Task goal —
In the entries below, find the line with "Open Learn more" and the line with "You are a computer-use agent. 782x587 pixels."; give again those lines and every line between them, exactly.

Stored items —
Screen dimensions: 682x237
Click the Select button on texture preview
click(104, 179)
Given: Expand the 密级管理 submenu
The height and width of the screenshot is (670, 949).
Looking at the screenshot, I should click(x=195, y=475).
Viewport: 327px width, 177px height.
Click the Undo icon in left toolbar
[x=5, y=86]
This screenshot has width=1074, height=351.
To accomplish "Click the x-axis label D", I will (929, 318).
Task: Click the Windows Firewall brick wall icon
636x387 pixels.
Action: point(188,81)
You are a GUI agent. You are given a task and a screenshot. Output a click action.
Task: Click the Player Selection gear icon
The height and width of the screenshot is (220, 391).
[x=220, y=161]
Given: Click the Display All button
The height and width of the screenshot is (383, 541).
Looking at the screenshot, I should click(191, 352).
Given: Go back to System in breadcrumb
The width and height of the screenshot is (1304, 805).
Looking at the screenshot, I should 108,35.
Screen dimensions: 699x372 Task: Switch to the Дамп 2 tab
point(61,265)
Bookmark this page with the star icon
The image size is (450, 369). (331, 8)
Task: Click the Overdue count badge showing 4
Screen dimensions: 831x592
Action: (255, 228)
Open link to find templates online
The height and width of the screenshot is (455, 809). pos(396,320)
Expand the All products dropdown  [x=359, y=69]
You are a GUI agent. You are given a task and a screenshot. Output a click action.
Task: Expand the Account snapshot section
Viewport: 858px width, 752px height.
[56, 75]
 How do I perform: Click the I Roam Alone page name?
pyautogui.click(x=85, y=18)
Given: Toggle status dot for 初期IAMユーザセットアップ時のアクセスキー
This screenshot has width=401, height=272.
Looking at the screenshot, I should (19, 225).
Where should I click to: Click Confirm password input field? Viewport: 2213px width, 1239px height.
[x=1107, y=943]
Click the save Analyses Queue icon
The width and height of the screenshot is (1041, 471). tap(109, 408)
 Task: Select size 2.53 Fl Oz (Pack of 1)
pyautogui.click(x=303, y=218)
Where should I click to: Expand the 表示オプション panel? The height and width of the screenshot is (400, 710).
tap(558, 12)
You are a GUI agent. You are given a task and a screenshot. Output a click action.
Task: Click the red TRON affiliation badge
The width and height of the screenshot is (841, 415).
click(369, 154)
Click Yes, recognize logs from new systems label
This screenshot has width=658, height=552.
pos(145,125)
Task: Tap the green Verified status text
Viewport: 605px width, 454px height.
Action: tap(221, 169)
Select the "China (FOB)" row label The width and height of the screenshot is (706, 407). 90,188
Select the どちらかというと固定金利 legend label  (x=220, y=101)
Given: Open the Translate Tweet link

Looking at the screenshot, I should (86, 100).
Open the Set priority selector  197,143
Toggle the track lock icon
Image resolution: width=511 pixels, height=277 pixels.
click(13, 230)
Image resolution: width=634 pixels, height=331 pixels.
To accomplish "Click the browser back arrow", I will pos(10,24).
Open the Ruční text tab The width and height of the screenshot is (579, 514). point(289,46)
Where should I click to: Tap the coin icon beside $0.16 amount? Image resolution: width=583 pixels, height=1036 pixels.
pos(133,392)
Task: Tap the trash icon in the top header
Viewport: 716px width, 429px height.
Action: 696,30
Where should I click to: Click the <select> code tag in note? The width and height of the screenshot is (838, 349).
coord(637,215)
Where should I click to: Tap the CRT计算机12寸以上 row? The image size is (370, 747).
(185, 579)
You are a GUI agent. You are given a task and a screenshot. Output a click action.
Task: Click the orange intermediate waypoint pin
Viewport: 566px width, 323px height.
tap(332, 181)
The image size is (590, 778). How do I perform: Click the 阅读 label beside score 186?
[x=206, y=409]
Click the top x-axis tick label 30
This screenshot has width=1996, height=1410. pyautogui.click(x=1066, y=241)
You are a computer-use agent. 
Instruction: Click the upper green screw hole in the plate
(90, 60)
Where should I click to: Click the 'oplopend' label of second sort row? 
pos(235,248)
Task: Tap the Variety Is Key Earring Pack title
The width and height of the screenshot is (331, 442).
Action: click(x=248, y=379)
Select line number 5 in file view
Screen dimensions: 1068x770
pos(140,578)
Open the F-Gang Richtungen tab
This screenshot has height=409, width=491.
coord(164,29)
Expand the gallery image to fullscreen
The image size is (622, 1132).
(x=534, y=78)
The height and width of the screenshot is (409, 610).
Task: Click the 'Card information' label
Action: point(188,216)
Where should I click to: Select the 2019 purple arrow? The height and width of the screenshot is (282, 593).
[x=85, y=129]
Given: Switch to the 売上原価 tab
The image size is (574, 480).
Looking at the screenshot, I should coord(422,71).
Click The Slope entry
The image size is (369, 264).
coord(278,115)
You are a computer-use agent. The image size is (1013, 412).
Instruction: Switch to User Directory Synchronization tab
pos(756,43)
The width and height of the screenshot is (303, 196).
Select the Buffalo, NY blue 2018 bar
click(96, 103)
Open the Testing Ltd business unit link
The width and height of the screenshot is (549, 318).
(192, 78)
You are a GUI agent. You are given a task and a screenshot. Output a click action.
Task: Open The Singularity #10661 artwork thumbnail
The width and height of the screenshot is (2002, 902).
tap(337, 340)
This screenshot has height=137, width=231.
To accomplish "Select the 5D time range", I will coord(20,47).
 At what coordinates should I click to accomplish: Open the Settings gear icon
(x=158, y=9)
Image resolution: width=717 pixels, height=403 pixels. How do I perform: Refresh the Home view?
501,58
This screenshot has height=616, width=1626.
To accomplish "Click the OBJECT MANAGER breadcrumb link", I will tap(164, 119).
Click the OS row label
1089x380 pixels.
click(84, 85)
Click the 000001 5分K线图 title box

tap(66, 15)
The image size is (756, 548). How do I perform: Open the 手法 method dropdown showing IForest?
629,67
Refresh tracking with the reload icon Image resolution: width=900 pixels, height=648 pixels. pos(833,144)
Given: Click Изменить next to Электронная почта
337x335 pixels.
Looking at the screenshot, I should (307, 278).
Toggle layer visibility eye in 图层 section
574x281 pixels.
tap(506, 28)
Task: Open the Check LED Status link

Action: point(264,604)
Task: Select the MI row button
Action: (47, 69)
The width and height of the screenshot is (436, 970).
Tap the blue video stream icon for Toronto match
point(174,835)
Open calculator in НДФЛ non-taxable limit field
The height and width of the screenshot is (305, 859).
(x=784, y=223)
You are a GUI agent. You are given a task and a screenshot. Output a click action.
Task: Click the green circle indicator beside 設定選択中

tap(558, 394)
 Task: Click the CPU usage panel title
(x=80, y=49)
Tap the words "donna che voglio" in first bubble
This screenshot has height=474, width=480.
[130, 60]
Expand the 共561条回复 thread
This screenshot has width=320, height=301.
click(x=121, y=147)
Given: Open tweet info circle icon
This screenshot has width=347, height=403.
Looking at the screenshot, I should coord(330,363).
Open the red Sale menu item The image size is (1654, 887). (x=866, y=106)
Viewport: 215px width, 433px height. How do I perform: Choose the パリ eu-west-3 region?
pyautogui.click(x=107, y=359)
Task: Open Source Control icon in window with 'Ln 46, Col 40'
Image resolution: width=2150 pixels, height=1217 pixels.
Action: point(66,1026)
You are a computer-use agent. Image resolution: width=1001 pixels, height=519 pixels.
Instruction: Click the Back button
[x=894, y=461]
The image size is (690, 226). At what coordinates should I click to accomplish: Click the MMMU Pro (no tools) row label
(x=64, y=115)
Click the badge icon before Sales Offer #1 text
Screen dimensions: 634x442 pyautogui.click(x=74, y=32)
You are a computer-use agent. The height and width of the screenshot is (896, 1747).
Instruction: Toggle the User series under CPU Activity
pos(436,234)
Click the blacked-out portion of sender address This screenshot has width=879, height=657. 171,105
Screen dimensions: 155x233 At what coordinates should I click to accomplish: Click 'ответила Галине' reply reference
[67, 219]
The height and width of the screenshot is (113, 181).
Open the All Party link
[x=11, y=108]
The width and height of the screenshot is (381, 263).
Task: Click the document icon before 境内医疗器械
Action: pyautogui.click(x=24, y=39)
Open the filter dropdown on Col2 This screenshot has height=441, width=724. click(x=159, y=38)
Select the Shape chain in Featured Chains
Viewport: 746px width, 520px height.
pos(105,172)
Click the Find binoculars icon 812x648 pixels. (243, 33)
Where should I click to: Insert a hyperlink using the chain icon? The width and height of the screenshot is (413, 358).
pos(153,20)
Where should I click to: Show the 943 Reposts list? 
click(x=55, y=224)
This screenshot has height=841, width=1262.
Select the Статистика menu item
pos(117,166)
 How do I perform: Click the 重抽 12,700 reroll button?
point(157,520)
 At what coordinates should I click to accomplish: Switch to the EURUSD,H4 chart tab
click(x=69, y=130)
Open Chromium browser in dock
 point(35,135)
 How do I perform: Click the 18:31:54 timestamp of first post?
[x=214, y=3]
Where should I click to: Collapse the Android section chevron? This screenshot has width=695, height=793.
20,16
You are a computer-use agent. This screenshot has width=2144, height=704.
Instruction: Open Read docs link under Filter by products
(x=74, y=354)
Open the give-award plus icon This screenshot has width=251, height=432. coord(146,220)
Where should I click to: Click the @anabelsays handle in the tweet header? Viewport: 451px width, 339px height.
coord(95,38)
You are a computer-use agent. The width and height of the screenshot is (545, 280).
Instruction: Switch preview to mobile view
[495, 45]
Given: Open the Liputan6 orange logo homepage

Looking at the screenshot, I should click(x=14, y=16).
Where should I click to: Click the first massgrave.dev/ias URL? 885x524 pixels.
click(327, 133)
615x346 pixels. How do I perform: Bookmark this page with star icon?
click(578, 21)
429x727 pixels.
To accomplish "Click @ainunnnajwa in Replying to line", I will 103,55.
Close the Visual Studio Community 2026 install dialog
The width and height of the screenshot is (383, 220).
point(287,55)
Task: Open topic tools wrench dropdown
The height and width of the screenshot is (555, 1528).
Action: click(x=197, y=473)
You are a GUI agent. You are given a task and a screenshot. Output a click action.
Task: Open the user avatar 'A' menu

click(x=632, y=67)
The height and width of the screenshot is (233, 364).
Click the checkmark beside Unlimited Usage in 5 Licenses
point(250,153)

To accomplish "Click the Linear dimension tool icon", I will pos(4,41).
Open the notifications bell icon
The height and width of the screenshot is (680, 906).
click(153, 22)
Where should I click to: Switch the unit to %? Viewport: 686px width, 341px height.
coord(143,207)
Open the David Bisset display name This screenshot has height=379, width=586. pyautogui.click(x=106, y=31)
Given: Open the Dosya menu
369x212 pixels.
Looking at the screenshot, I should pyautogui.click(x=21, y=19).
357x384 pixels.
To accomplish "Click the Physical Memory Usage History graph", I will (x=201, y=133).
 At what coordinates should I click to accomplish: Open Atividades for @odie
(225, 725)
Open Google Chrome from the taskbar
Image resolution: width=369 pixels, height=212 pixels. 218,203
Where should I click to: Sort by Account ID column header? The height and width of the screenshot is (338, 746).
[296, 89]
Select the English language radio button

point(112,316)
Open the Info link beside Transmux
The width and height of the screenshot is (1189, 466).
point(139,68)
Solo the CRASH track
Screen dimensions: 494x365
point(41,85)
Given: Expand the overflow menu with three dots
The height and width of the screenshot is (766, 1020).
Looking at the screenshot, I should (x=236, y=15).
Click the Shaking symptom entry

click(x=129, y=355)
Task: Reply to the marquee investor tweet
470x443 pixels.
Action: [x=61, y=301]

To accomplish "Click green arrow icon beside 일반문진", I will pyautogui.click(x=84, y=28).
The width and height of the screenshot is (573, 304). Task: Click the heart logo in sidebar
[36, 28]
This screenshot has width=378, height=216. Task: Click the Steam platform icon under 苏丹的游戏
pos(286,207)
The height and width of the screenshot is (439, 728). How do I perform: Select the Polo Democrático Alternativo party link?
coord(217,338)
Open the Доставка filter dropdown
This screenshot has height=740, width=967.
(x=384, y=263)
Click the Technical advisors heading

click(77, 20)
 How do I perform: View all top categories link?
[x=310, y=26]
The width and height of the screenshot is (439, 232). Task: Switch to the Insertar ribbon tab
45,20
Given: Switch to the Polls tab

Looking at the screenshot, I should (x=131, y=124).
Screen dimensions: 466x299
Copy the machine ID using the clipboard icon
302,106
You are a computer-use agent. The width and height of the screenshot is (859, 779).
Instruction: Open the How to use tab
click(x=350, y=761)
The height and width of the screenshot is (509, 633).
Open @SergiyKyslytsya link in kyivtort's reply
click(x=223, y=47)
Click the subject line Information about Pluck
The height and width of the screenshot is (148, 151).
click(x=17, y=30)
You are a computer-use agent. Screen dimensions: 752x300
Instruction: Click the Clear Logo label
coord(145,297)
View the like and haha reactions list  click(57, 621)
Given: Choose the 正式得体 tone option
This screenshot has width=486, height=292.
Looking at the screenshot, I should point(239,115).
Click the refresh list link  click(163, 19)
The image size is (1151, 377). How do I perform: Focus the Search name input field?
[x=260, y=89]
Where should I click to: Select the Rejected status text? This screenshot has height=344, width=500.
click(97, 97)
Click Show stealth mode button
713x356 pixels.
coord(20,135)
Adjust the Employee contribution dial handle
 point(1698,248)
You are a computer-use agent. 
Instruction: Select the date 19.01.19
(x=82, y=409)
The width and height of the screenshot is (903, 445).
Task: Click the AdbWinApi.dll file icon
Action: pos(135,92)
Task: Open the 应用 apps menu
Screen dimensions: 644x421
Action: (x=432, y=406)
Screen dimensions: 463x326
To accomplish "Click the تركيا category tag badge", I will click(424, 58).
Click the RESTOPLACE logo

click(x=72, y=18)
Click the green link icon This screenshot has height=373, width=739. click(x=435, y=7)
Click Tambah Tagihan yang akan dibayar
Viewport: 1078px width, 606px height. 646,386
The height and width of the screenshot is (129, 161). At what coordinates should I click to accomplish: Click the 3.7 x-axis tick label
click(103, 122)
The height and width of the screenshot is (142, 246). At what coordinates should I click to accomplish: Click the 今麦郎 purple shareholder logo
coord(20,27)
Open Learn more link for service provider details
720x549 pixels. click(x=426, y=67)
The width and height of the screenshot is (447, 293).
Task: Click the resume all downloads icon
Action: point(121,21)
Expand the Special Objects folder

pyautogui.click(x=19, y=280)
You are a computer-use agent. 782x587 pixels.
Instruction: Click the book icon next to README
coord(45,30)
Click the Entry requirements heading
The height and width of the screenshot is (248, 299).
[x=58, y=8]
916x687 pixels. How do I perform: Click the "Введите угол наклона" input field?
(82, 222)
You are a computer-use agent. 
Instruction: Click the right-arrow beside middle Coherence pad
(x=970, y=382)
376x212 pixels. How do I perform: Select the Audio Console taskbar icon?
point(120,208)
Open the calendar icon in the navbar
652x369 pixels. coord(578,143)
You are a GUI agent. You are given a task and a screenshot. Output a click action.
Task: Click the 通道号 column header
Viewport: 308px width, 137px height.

Solution for this task —
Open Learn more link for service provider details
720x549 pixels. click(x=426, y=67)
The width and height of the screenshot is (447, 293).
Task: Click the resume all downloads icon
Action: point(121,21)
Expand the Special Objects folder

pyautogui.click(x=19, y=280)
You are a computer-use agent. 782x587 pixels.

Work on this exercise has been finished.